▶ TASK OBJECTIVE: Copy out all lines of the records in which the word "pixel" appears.

***** PROVIDED MATERIAL

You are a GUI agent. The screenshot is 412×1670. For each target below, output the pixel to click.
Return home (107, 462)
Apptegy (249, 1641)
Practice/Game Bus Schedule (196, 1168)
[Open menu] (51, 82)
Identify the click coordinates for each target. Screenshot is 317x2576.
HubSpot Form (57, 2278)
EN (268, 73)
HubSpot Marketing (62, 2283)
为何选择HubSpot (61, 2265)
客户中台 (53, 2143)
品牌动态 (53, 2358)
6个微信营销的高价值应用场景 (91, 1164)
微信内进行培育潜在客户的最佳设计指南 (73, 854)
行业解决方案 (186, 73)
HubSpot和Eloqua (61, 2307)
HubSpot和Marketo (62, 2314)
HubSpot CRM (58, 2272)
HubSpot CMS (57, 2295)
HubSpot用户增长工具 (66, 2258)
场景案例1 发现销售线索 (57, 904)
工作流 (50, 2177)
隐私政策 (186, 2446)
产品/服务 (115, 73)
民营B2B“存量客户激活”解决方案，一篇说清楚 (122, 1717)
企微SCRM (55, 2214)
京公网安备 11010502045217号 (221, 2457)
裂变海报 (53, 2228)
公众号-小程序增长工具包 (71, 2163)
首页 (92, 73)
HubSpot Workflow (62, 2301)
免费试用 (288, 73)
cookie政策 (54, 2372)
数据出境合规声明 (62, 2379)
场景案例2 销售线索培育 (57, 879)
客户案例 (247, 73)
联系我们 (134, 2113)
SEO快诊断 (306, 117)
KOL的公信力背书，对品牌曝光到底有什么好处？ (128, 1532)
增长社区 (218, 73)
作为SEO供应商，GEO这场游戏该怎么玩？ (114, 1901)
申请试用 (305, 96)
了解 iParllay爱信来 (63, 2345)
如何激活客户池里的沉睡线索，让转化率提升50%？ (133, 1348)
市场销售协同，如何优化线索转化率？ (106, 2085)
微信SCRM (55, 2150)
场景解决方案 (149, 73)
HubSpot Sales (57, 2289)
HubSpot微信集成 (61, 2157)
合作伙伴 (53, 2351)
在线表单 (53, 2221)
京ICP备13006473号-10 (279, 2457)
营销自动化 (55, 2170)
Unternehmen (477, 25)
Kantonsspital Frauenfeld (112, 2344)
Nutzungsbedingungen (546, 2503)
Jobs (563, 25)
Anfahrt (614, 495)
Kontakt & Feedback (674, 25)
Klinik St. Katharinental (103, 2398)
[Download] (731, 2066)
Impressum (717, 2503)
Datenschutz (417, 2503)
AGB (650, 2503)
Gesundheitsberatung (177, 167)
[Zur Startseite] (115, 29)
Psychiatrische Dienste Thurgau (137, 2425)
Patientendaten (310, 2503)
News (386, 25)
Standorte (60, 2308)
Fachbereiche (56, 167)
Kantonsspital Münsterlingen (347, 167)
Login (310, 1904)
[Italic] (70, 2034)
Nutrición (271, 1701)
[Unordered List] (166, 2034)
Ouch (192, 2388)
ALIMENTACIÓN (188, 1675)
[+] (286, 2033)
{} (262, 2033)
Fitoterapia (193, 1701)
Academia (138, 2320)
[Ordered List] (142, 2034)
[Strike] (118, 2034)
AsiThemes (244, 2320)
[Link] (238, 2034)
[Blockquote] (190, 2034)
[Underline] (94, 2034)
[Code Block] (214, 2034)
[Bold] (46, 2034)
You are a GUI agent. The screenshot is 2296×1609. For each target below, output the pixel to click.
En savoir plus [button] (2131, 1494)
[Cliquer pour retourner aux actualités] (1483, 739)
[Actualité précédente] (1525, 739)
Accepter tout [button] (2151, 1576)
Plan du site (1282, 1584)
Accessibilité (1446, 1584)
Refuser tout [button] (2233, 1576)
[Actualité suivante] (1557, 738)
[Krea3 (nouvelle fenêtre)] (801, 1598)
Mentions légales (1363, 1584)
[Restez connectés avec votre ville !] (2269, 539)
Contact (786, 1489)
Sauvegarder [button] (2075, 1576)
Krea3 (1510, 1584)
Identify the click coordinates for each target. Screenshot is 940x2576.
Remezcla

**********

▶ REPLY:
You are a GUI agent. The screenshot is 412×1670. For each target below, output the pixel to click.
You are a GUI agent. The screenshot is 2296×1609. For each target below, output the pixel to click.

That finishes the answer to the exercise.